ML System Design Framework - Your 45-Minute Playbook
Reading time: ~20 min | Interview relevance: Critical | Roles: MLE, AI Eng, MLOps
The Framework: RPFMSE
Every ML system design answer should follow these 6 steps. This structure ensures you cover everything interviewers evaluate - and prevents the most common failure mode (spending 30 minutes on the model and 0 minutes on serving and evaluation).
Step 1: Requirements (5 min)
Goal: Clarify the problem before designing anything.
Questions to Ask
Functional requirements:
- What is the core user experience? What does the user see/do?
- What inputs does the system receive? What outputs does it produce?

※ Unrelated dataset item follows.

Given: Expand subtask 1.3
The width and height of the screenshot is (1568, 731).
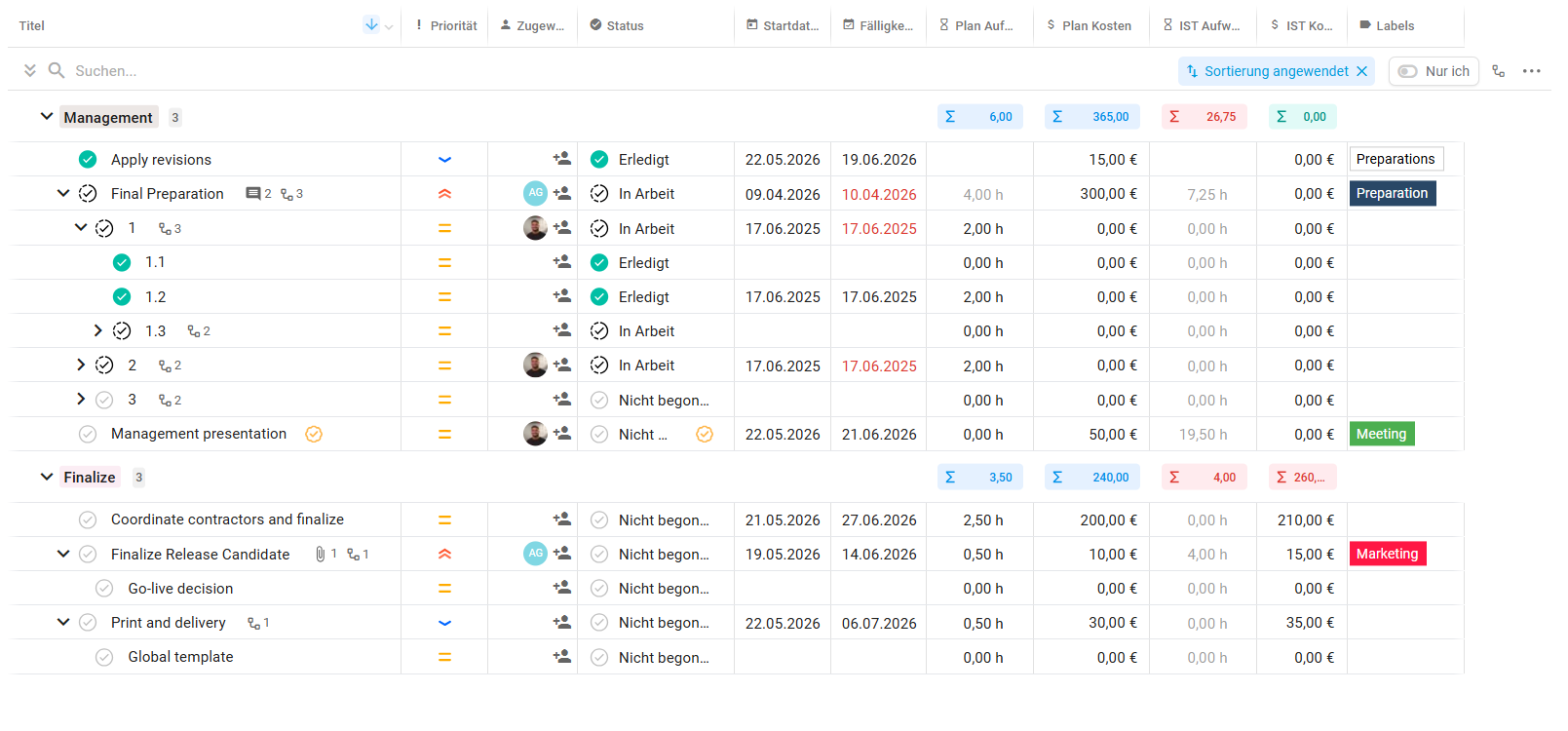Looking at the screenshot, I should [97, 331].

- What scale are we designing for? (users, requests/sec, data volume)
Non-functional requirements:
- What's the latency budget? (real-time: <100ms, near-real-time: <1s, batch: hours)
- What's the accuracy/quality bar? (99.9% precision, or 80% recall is fine?)

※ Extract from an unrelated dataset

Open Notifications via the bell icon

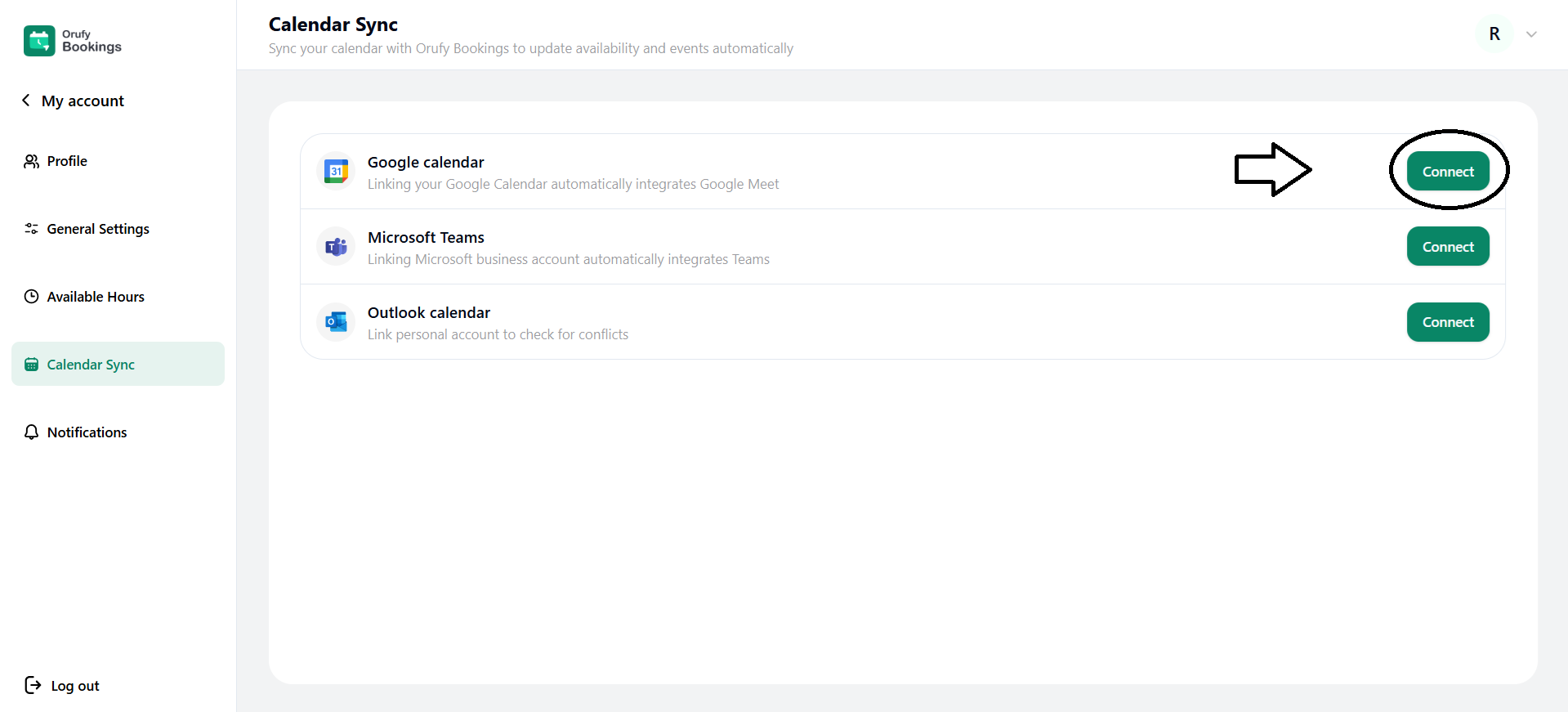point(31,432)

- What's the cost budget? (GPU serving at scale is expensive)
- Is there existing data? Labels? Infrastructure?
BAD: Skip requirements and start drawing boxes.
GOOD: "Before I design, let me make sure I understand the constraints. We're building a recommendation system for an e-commerce platform with 10M users, 1M products, and we need to serve recommendations in under 200ms. Are there specific business objectives - increasing revenue, engagement, or both? And do we have historical user-item interaction data to start with?"

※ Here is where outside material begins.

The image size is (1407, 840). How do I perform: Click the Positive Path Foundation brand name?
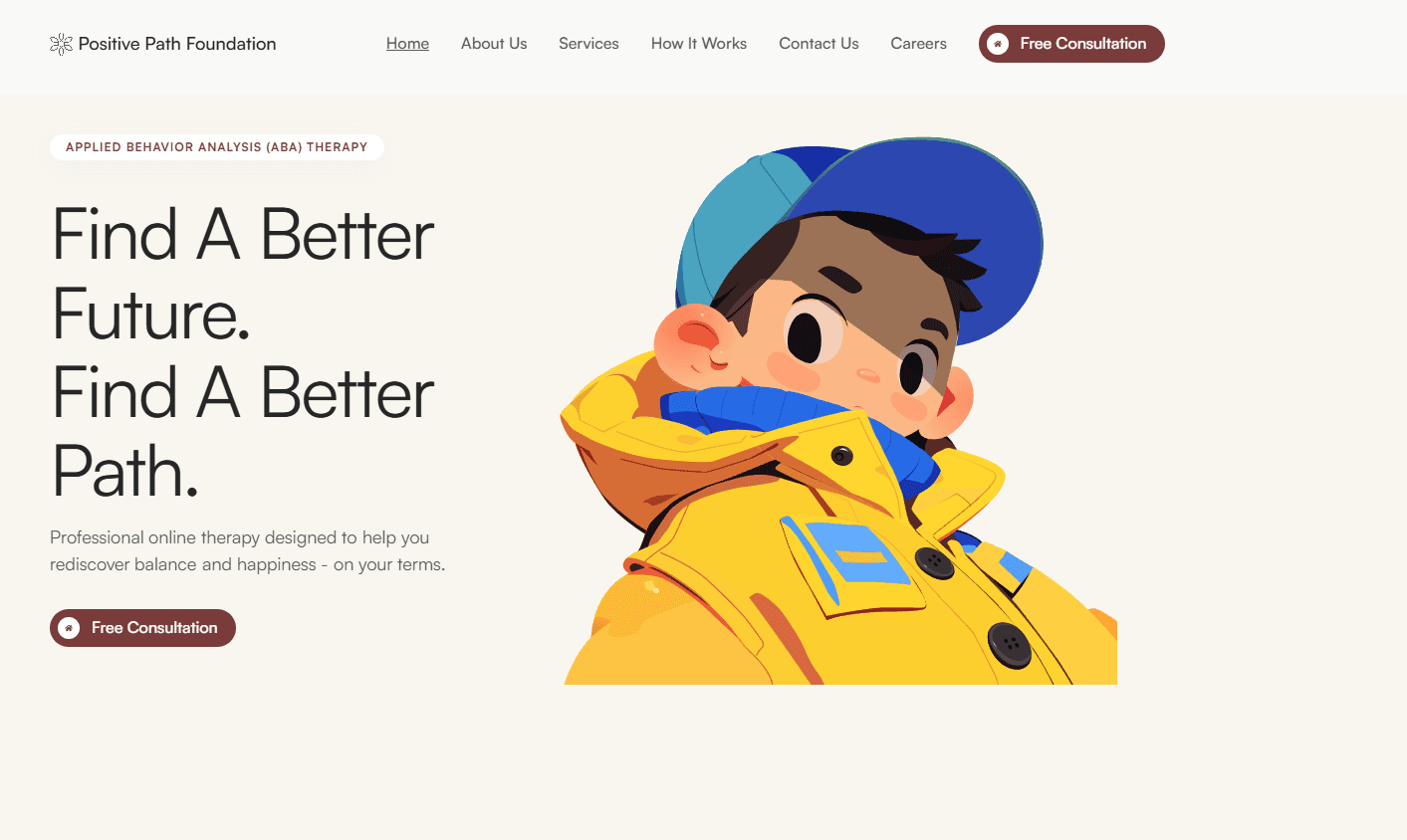tap(177, 44)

The requirements phase is where I assess seniority. Junior candidates skip it entirely. Mid-level candidates ask basic questions. Senior candidates ask the questions that change the design - like "Is this real-time or batch?" or "Do we optimize for revenue or engagement?" These questions show you've built real systems and know what matters.
Step 2: Problem Formulation (5 min)
Goal: Translate the business problem into an ML problem.
The Translation
| Business Goal | ML Objective | Metric |
|---|---|---|
| "Increase purchases" | Predict P(purchase | user, item) | Conversion rate, revenue per session |
| "Reduce fraud" | Binary classification: fraud vs. legit | Precision @ low FPR, dollar amount saved |
| "Show relevant search results" | Learning-to-rank: order results by relevance | NDCG, MRR |
| "Filter harmful content" | Multi-label classification: toxicity categories | Recall (catch harmful) + Precision (don't over-block) |
| "Answer customer questions" | RAG + generation: retrieve context, generate answer | Answer accuracy, user satisfaction, resolution rate |
Key Decisions at This Stage
- What type of ML problem? Classification, regression, ranking, generation, retrieval?
- What's the prediction target? P(click), P(fraud), relevance score, generated text?
- What's the north star metric? One primary metric + 2-3 guardrail metrics.
- Offline vs. online? Can we do batch predictions or need real-time?
Step 3: Features & Data (8 min)
Goal: Identify data sources, engineer features, and handle labels.
Feature Categories
For most ML systems, features fall into these categories:
| Category | Examples | Freshness |
|---|---|---|
| User features | Demographics, history, preferences, engagement patterns | Updated hourly-daily |
| Item features | Category, price, description embeddings, popularity | Updated on change |
| Context features | Time of day, device, location, session behavior | Real-time |
| Cross features | User-item affinity, user-category preference, co-occurrence | Computed batch or real-time |
Data Considerations
- Label availability: Do we have ground truth? How is it collected? What's the label delay?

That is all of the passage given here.